Categories: Civil RightsHealthLaw

Tennessee Abortion Providers Challenge Medication Abortion Reversal Law

(CN) — Saying it compels them to give inaccurate medical advice to their patients, a group of abortion providers Monday challenged a new state law that requires them to tell women seeking medication abortions that the procedure can be reversed.

The American College of Obstetricians and Gynecologists and the American Medical Association have both rejected the claim that an abortion can be reversed, according to the 27-page lawsuit, which added the notion is “wholly unsupported by reliable scientific evidence.”

Abortion providers are asking a court to block a state law requiring them to tell patients a medication abortion can be reversed.

In the lawsuit filed in federal court Monday, the group of Tennessee abortion providers asked the court to find the law unconstitutional because it compels speech and violates the 14th Amendment’s Equal Protection Clause.

With the law slated to go into effect in about a month, the abortion providers are asking the court to block its implementation. 

According to the complaint, the law could push women towards initiating a medication abortion before they have fully made up their minds and cause them to undergo a medical procedure that’s “potentially unsafe.”

“The only foreseeable effect of providing patients with this information in advance is that patients who believe the State’s medically inaccurate disclosure may be misled into thinking that they need not have firmly decided to have an abortion prior to taking mifepristone, erroneously believing that the abortion can be ‘reversed’ if they later change their mind,” the complaint states.

Since the U.S. Food and Drug Administration approved the regimen of mifepristone followed by misoprostol to abort an early pregnancy in 2000, about 4 million women have used the procedure, the complaint states.

Tennessee’s law, which was passed in June, requires abortion providers to post signs — printed in boldfaced type with letters at least three-quarters of an inch tall — that says a medication abortion may be reversible after a woman takes mifepristone but before she takes the second drug. The provider must also tell patents seeking medication abortions that the procedure may be reversible.

Failure to do so could result in the abortion provider facing fines, a Class E felony and one to six years in prison.

The suit says two doctors in San Diego have said they can reverse a medical abortion after a woman takes mifepristone by administering large doses of progesterone.
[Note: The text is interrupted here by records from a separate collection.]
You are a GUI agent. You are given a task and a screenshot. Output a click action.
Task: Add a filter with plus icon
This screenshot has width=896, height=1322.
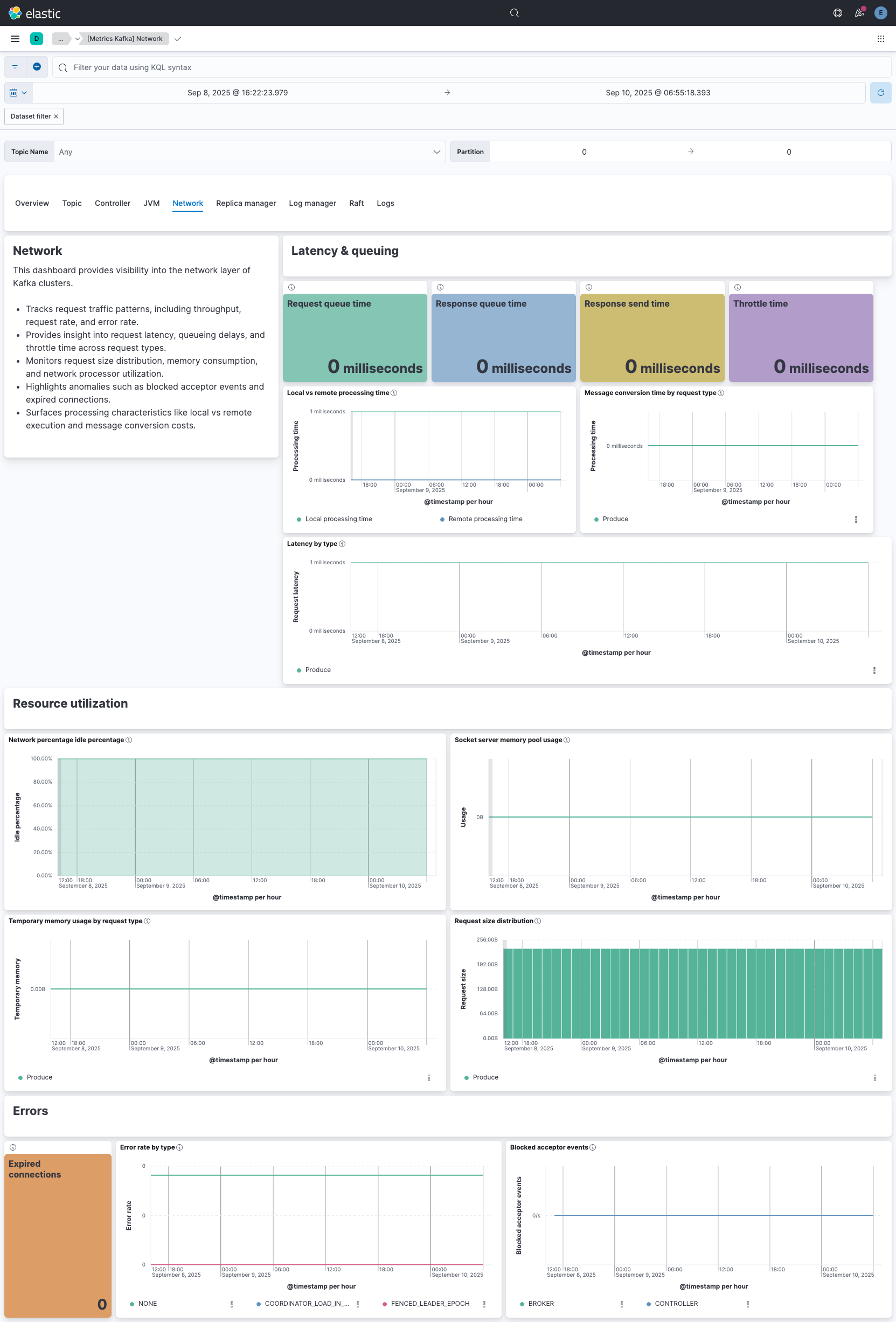(37, 67)
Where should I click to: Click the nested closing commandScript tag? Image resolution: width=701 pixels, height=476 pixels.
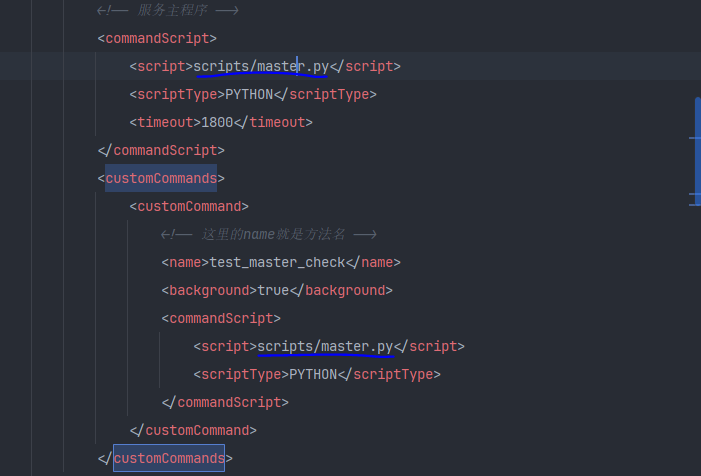(225, 402)
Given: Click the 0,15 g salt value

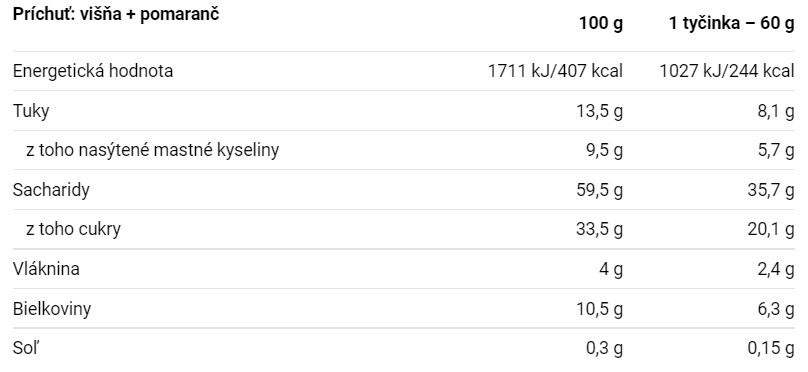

“And while some data support the general safety of progesterone in pregnancy, other studies have raised concerns about possible associations with second-trimester miscarriage, stillbirth, and certain birth defects,” the suit states. 

Last month, a federal judge issued a temporary injunction blocking the state from implementing another portion of the same law.

The lawsuit was brought by attorneys with the American Civil Liberties Union of Tennessee, Planned Parenthood Federation of America, the ACLU and the Center for Reproductive Rights.

The defendants include four district attorneys general and Tennessee Attorney General Herbert Slatery III. The suit also names heads of the Tennessee Department of Health, the state’s Board of Medical Examiners and the Board for Licensing Health Care Facilities.

According to the Guttmacher Institute, six states require abortion providers tell patients a medication can be reversed. Two other states, Oklahoma and North Dakota, have had their abortion reversal laws enjoined by the courts.

In 2016, Arizona lawmakers agreed to repeal the state’s abortion reversal law and a judge threw out a challenge to the law there. 

The Tennessee Department of Health and the Attorney’s General Office did not immediately return requests for comment Monday. 

Rebecca Terrell, executive director for one of the plaintiffs in the suit, Memphis Center for Reproductive Health, said the law breaks the trust between patient and physician.

“Trust is the very foundation of our relationship with our patients,” Terrell said in a statement. “They trust us to support their decisions, to provide evidence-based care, and to tell them the truth.”